Ford Motor is determined to convince consumers it has turned the corner on quality and you can buy a Ford-made vehicle and rest assured it will be free of defects.
It's a herculean task, given the automaker's record number of recalls and quality woes over the past decade. But on June 25, Ford was ranked No. 1 among mainstream brands on the JD Power's Initial Quality Survey. That win is fueling an aggressive new ad campaign Ford will launch on July 4 during Major League Baseball games.
From there, you will see the messaging pretty much everywhere.
"The campaign is: We put quality first. Now Ford is first in quality," said Phil O'Connor, Ford's global head of marketing communications. "This ad will roll through every marketing tactic that we have. You'll see it at dealerships at point of purchase displays … and at all our consumer touchpoints."
O'Connor declined to say how much Ford is spending on the campaign, but said it is "a substantial" amount. He said the quality campaign will run through the end of the year and possibly into next year as Ford works this quality message into other ads such as its summer sales event that starts July 7 and Ford's end-of-year sales campaign, too.
Ford's quality issue is arguably the biggest challenge facing the automaker. It has dragged down both financial performance and brand image over the past decade, said Karl Brauer, executive analyst with iSeeCars.com, which recently authored a study analyzing vehicle recalls that showed in the past 12 months, Ford recalled 19.6 million vehicles, more vehicles than the rest of the auto industry combined.

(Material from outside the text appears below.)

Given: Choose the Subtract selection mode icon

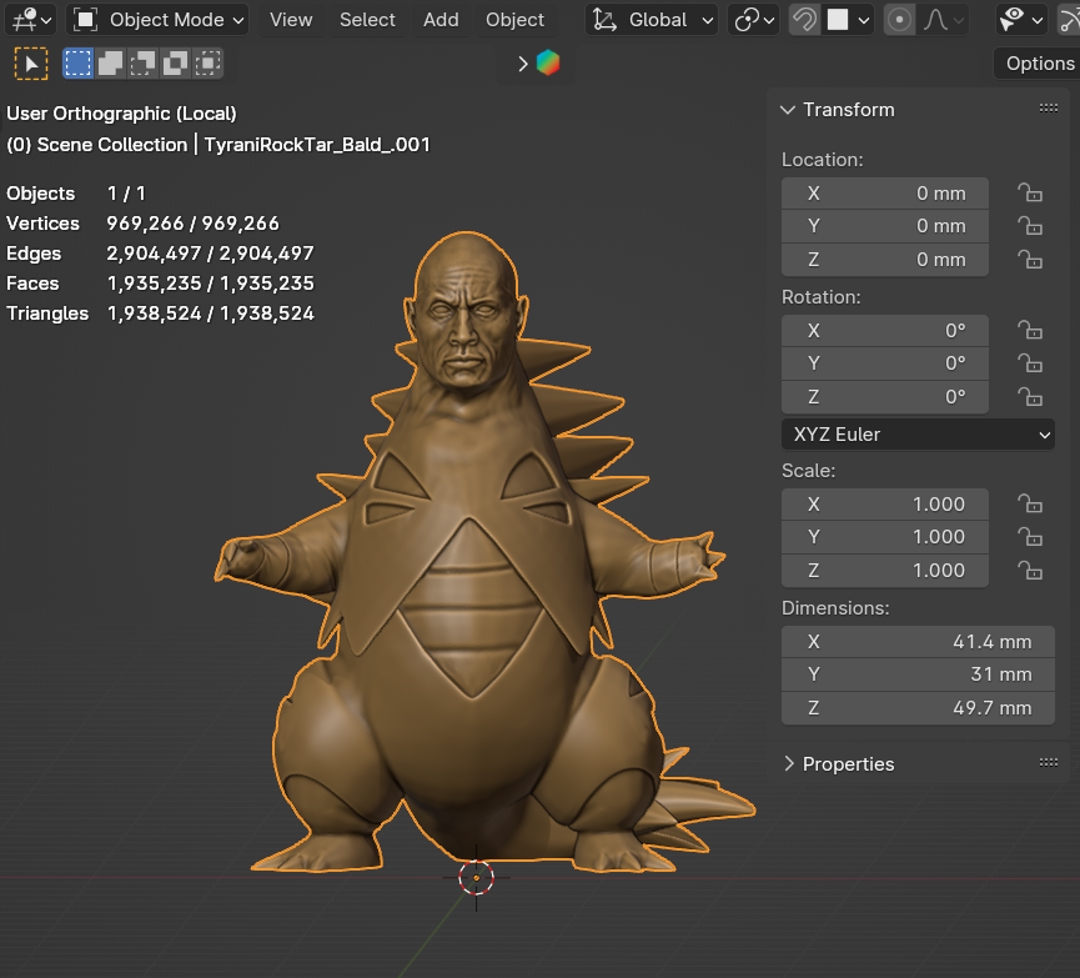Looking at the screenshot, I should click(143, 64).
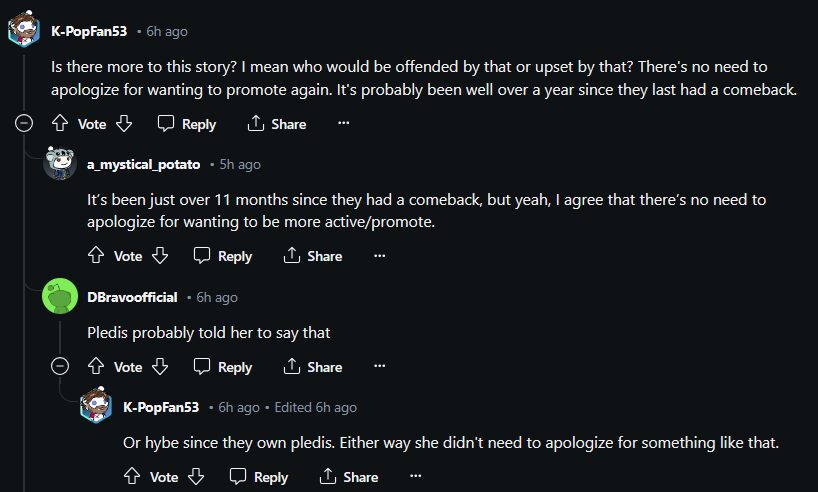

Granted, recalls often impact older model vehicles. Whereas JD Power's Initial Quality Study measures the number of problems a new vehicle experiences during the first 90 days of ownership. A top score on JD Power's Initial Quality Study means the cars coming off the assembly line at Ford today are fairly free of flaws.
JD Power said its Initial Quality Study is historically a strong indicator of long-term dependability, noting that the top-scoring brands have had fewer mechanical and structural breakdowns later on.
Still, Brauer said it will be hard for a single marketing campaign to erase its recall history for those Ford vehicle owners impacted by problems, yet "it's a first step and one Ford should absolutely be promoting."
Erik Gordon, a business professor at University of Michigan, added, "It's the best news Ford can flog on quality, so it might as well use it. But if the (JD Power) rankings slip, Ford will regret calling attention to them."
Brags and banners everywhere
On June 30, just five days after Ford celebrated the news that it placed first among JD Power's Initial Quality ranking, a giant banner flanked the entire lower front portion of its new World Headquarters building on Oakwood Boulevard in Dearborn that read: "We put quality first. Now Ford is first in quality," with an image of the JD Power award on it.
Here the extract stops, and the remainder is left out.